Extracted entries:

###

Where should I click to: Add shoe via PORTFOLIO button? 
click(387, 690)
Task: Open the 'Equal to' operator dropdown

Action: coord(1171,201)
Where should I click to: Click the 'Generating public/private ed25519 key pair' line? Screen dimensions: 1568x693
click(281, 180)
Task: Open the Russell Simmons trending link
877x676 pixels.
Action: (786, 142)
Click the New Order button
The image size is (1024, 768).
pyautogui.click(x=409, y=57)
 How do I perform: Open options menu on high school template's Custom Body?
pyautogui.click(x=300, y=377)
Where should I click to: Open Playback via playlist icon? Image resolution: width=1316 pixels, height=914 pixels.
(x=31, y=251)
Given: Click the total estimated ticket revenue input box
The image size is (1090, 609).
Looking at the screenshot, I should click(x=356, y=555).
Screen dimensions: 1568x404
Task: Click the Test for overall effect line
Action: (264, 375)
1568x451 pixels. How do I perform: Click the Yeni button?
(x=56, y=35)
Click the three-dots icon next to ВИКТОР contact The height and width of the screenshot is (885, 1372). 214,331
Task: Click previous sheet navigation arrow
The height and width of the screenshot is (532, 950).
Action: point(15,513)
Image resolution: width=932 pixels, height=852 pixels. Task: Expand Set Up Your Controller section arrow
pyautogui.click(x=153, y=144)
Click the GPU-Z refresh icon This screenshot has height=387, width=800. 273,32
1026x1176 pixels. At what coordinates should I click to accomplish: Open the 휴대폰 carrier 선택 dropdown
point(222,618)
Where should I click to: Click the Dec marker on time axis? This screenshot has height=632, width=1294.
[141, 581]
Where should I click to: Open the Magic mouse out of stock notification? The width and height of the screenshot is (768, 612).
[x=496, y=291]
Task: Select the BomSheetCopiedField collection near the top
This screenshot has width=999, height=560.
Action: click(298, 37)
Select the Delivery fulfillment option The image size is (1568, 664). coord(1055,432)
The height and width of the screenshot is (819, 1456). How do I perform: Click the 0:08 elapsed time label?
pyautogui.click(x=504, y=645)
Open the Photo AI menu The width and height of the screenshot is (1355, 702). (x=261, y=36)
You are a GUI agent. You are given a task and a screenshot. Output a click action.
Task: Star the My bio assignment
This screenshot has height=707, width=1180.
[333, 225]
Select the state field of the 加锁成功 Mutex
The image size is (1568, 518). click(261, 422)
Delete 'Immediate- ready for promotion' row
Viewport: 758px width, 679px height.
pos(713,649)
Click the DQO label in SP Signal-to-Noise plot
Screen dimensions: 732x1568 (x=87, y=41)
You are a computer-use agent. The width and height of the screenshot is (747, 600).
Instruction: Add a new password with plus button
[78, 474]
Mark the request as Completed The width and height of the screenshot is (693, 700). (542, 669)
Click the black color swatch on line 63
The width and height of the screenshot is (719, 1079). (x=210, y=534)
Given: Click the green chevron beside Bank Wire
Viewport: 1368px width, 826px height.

###

Only the lines from the one containing "Image resolution: width=932" through the one containing "Click the GPU-Z" are to be retyped, both boundary lines included, with no other material.

Image resolution: width=932 pixels, height=852 pixels. Task: Expand Set Up Your Controller section arrow
pyautogui.click(x=153, y=144)
Click the GPU-Z refresh icon This screenshot has height=387, width=800. 273,32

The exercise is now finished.